These are used by the approach. They are good as they clearly let us see cause and effect and has a high level of control over the Iv and Dv. It also has a high control over extraneous variables. However they lack in ecological validity as they are conducted in an artificial setting.
Watson belived that he could train a healthy infant to become whatever he wanted them to. This is because he belived that all of our characteristics and behaviours are learned. Therefore he belived that we are born without any of these within us which completely disagrees with the bioligical approach.
External observable behaviour
The Behaviourists are only interested in EOB as this is what they can see on the outside of the body.
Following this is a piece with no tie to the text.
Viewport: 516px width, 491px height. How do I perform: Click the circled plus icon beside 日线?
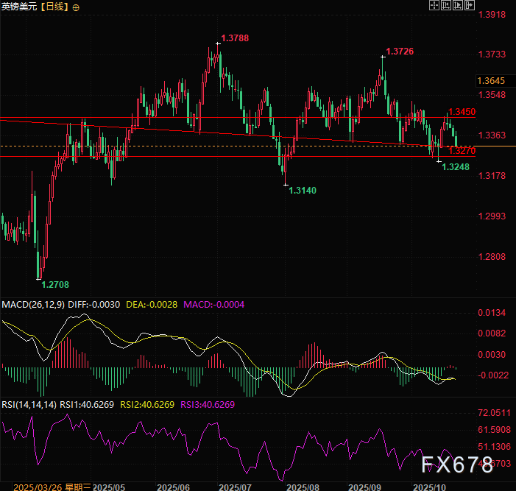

Anything else is considered as unscientific. This means they reject the work of the biological and cognitive approach. This means that when they are conducting their research they are not interested in the inner workings of the mind they are only interestedin things that they can observe
They are heavily on the side of nurture in the nature vs nurture argument. This is because they belive that all of our behaviours are learnt and are not innate (born with)
They believe that we can conduct research on animals and generalise it to humans. Other approaches such as the Humanists would arbue that you cant do that as humans and animals are qualitatively different meaning that we cant genralise
Classical conditioning is were an automatic association is made with a stimulus and a response. Pavlov classic conditioned a Dog to relate the sound of a bell with being fed. eventually every time that the dog heard the bell on its own it would salivate which it would usually do when presented the food. The stimulus required no learning.
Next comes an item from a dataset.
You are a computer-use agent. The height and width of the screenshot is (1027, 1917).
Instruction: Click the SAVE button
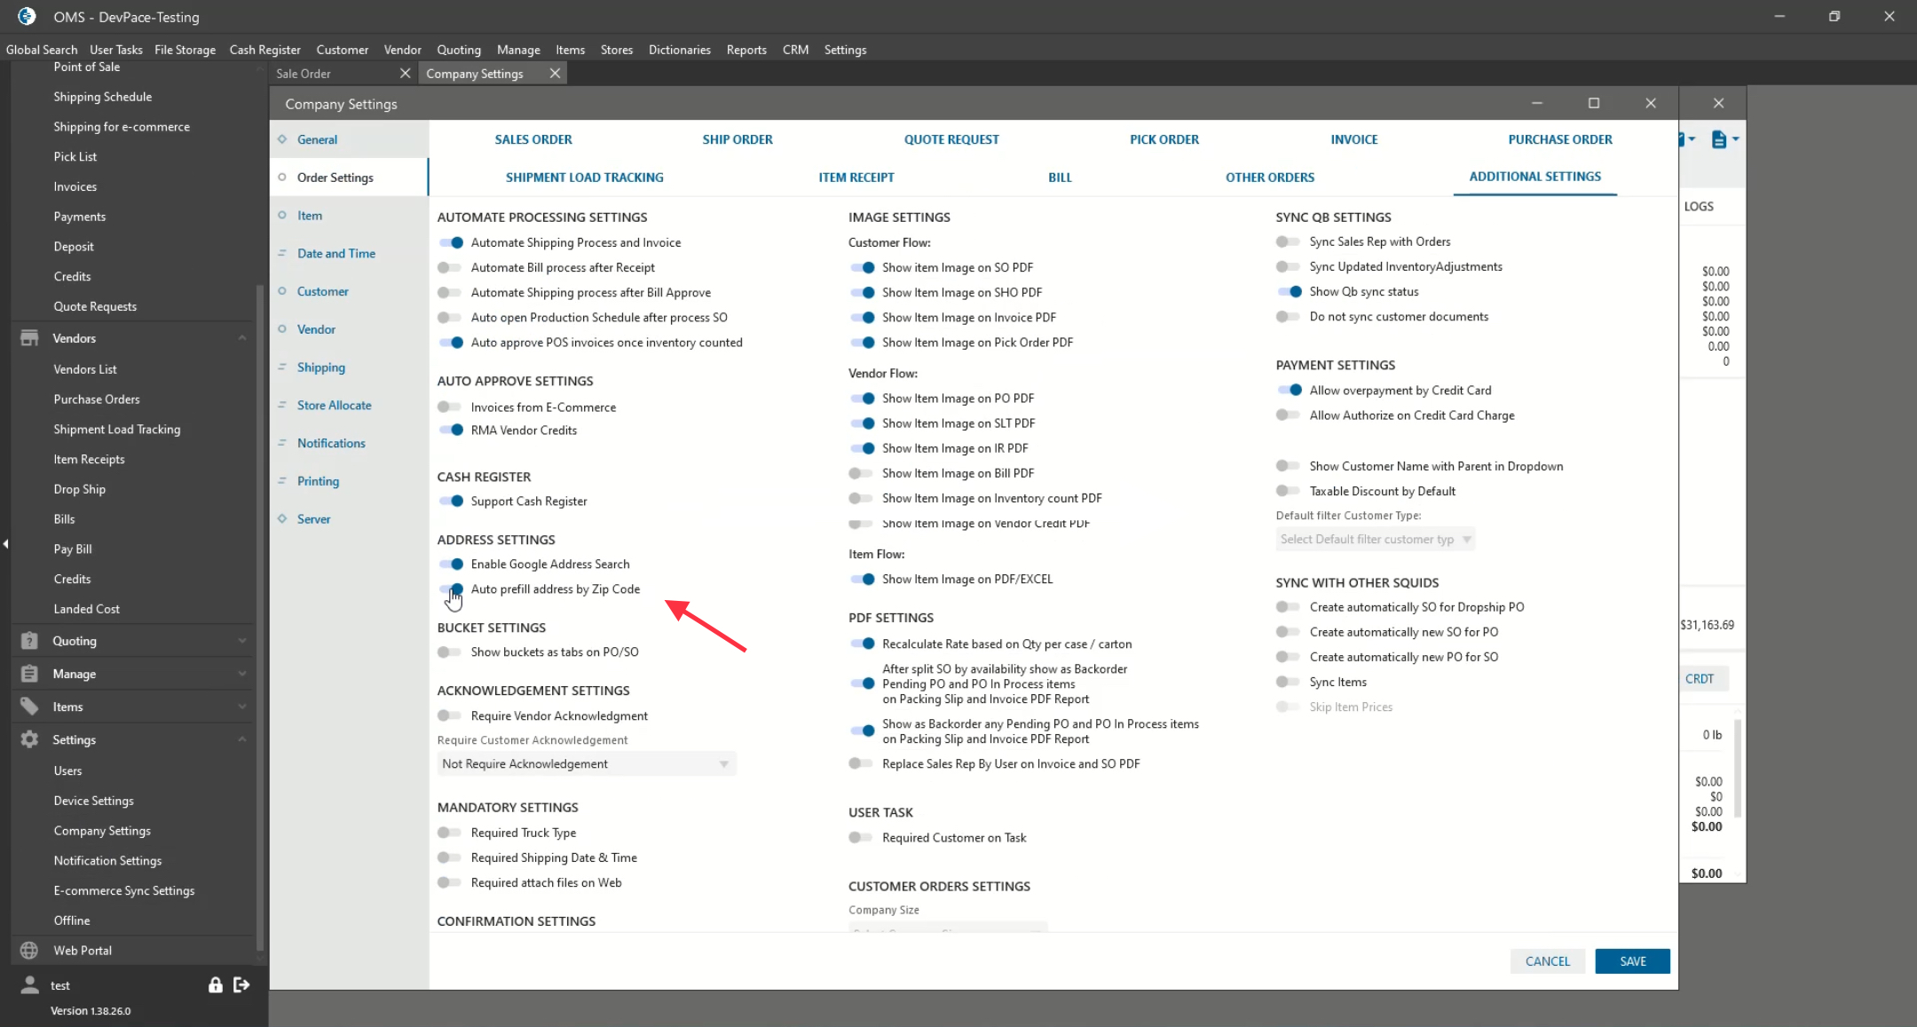pos(1631,961)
Skinners work on operant conditioning showed that a behaviour can be learned through a trained association. This can be through positive reinforcement to stamp in the behaviour such as giving a reward. negative reinforcvement is the stamping in of behaviour through the removal of a punishment to increase the frequency of the desired behaviour. There is finally punishments to stamp out unwanted behaviour.
Strengths and limitations
The strengths of the behaviourist approach are that they use experimental methods such as lab experiments. These are good because they have a high level of control over allb variables and we can be sure that the Dv is down to the IV. It also has practical applications for shaping behaviour. For example a teacher and a student.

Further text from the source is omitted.